▶ _TASK REQUIREMENTS_
Below are the records; return exactly the lines from the one with "Click the OpenAI logos article image" through the final line, both included, minus any pictures.

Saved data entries
*-*-*
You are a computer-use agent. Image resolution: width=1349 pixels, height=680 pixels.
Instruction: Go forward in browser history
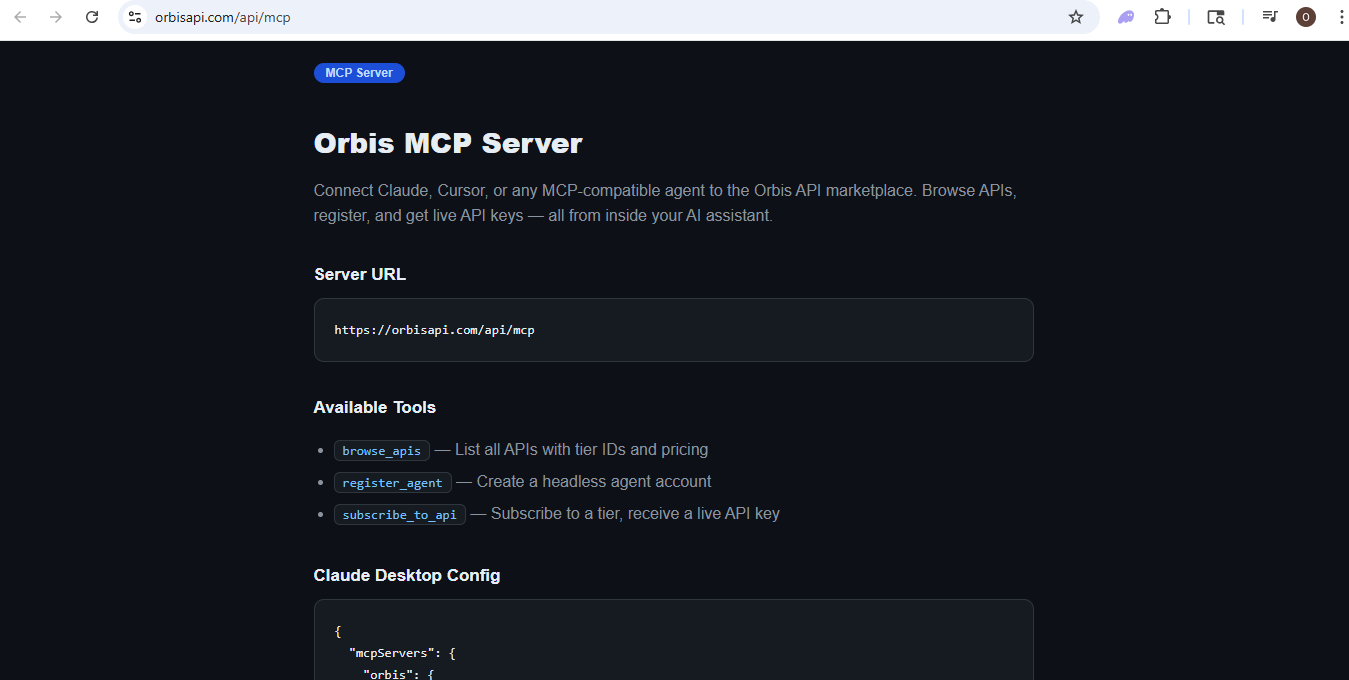click(x=57, y=16)
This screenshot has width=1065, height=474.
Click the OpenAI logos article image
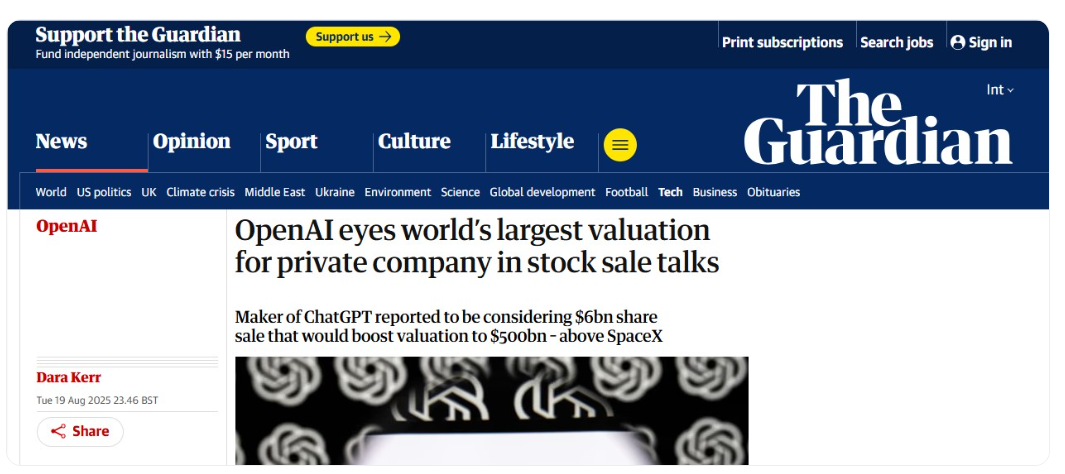(491, 410)
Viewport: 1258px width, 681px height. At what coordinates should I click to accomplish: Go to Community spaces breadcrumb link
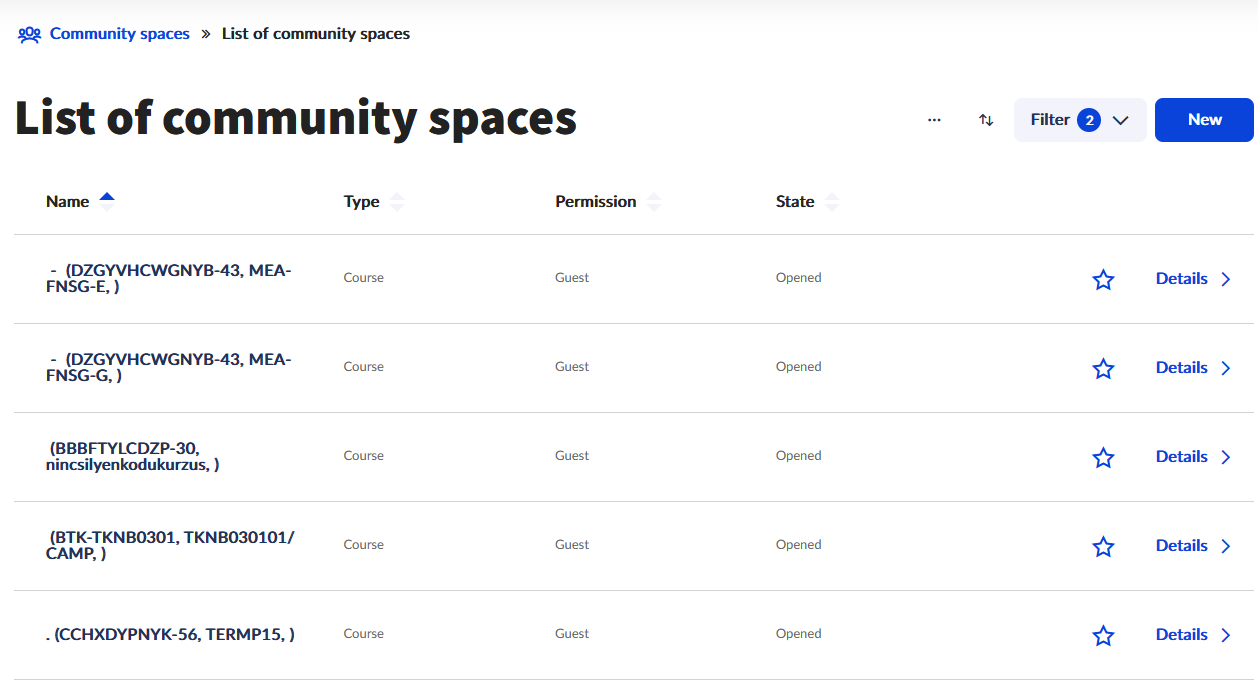tap(119, 34)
*-*-*
▶ _REPLY_
Click the OpenAI logos article image
(491, 410)
Viewport: 1258px width, 681px height. At what coordinates should I click to accomplish: Go to Community spaces breadcrumb link
tap(119, 34)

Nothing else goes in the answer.